DIRECTIVE:
Write out every line of the records below as a JSON list of strings, one string per line, with blank lines skipped. Leave the pictures out.

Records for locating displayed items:
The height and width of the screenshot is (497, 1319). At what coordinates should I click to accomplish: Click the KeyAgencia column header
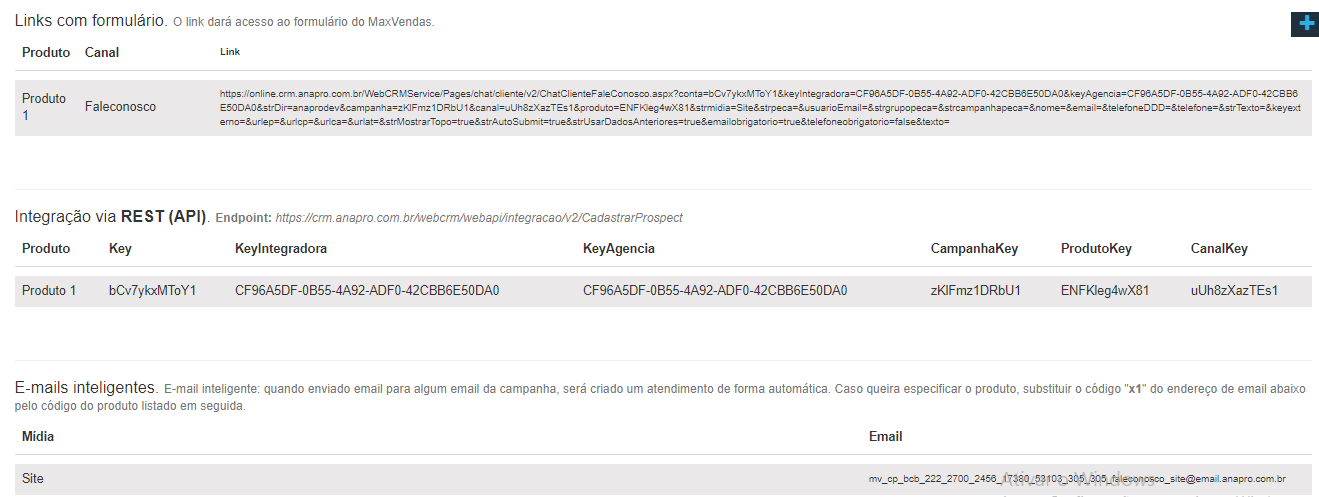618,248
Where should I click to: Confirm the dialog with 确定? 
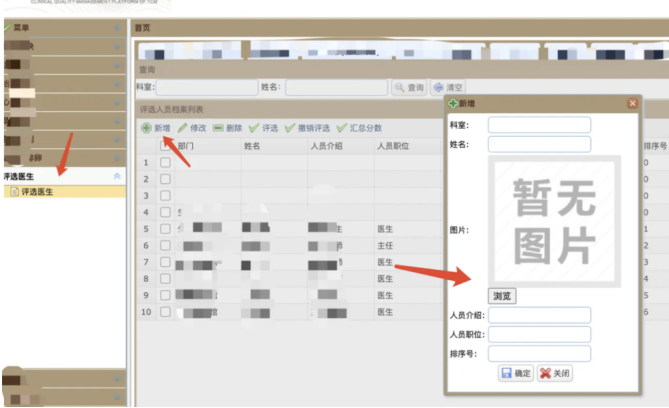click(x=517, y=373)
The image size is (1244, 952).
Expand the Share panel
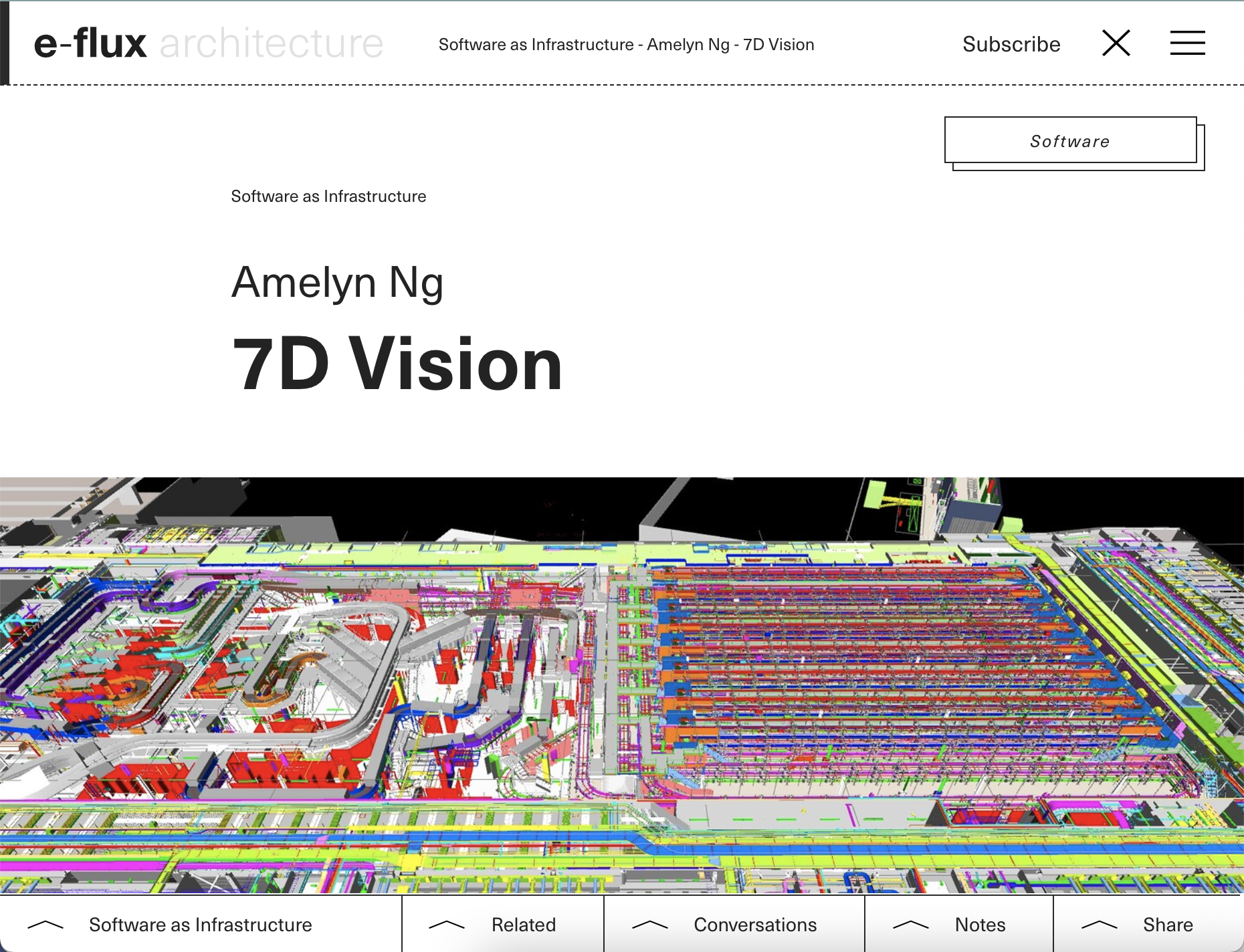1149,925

REPLY:
[
  "The height and width of the screenshot is (497, 1319). At what coordinates should I click to accomplish: Click the KeyAgencia column header",
  "618,248",
  "Where should I click to: Confirm the dialog with 确定? ",
  "click(x=517, y=373)",
  "The image size is (1244, 952).",
  "Expand the Share panel",
  "1149,925"
]